Aiming to showcase “ballet for the 21st century”, a six-part program titled Ballet v6.0 has landed this August at New York’s preeminent dance venue, the Joyce Theatre. It has been said that one should not judge a book by its cover; conversely, I suppose, one should not judge a festival by one of its (six) performances. And yet, based on several short works presented this evening by Jessica Lang Dance, I could say that the future of this form is looking every bit as bleak as the current cinematic sci-fi blockbuster Elysium.
Although the troupe founded by Jessica Lang is ostensibly a fledgling company – having had its debut in 2011 – Lang sharpened her choreographic teeth as a freelancer by setting some 75 different works on a multitude of companies around the country over the last thirteen years. That, in and of itself, I have to admit, seems like a formidable accomplishment. Furthermore, according to the press materials, she has been described as a “master of visual composition” and as having “established a reputation for concocting ingenious choreographic interactions between dancing bodies and the movements of striking set and costume pieces”. This also sounds like a good game – if only it could be construed as accurate.
In actuality, the pieces presented this evening offered a very different kind of a display, and offered very little – if anything – in the way of innovation, or advancement of the balletic form. Overall, they negotiated in dramaturgical and choreographic predictability. Three out of four pieces were set to classical music (Vivaldi, Handel, Schumann) and featured dancers engaged in a style I can best describe as “ballet lite” – an anorexic, low-energy sort of dancing that is a far cry from the rigor, bravura and the technical skill set of ballet’s classical origins. The dancers appeared tired and uninspired, not embodying their dancing for the most part, instead displaying emotions that were put on as masks, which read somewhere between interpretive dancing and melodrama.

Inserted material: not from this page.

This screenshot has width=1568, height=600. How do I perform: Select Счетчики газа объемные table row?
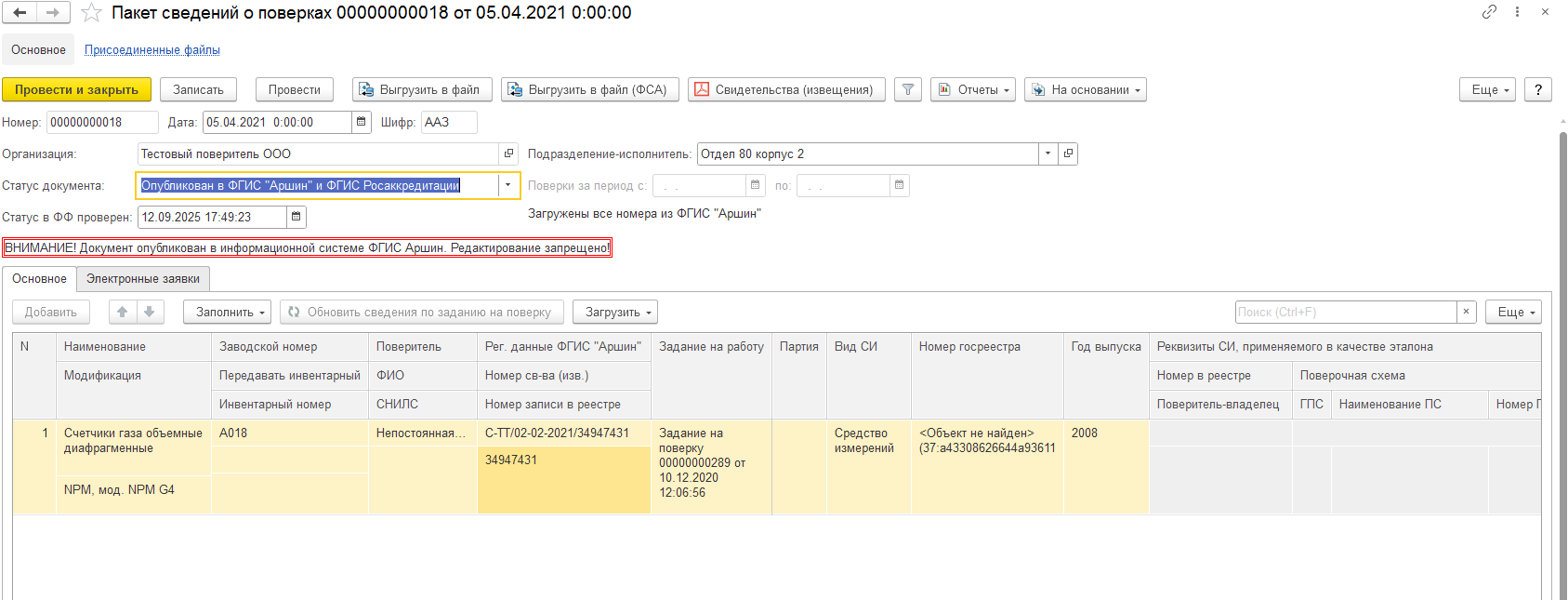click(133, 441)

Likewise, one half of the repertory presented was performed without significant design interventions – costumes, for the most part, were utterly utilitarian, and two out of four works were performed on a bare stage. The remaining two works did feature some form of a noticeable design intervention, but disappointingly so. The first of the two, titled I.N.K., was set to a backdrop of a video projection that covered the entire rear wall of the theatre. After the initial excitement of a new element being introduced passed, barely a few minutes into the piece, it became obvious that no change would ensue – the video was indeed used as a simple backdrop, and was only superficially integrated into the actual performance, with little to no interaction taking place. In this day and age, when projections have been used for many years by an ever-increasing number of stage directors and choreographers, video design has become a beast of a very different kind compared to what it used to be even just a decade ago. In the field populated by dance makers such as Angelin Preljocaj and Gideon Obarzanek (both veterans of the Joyce stage) who make use of performer-interactive video design with breathtakingly sophisticated results, a work like this feels achingly inadequate. (Not to mention predictable: in come some animated drops on the screen, cue in the water bubbling sounds...)
The second of the two “designed” works I’m referring to, From Foreign Lands and People, contained an element of set design, namely a series of monolithic slabs that the dancers incessantly moved around in different configurations (it reminded me of the table game Jenga, in which players pile up wooden blocks of various sizes) and played a sort of hide-and-seek in between. I had expected something a bit more imaginative.
Make no mistake: I am not arguing against the necessity of a festival that showcases the work of fledgling ballet (or, for that matter, any other art) companies. Let’s just be prudent about the nomenclature, please – if tonight’s works are labeled “version 6.0”, then I don’t know what version should be assigned to, say, Ballet Preljocaj, Chunky Move, or Nederlands Dans Theater – all of whom, ironically, have been presented on this very stage. Suffice it to say, their accomplishments set them a few light years apart from this.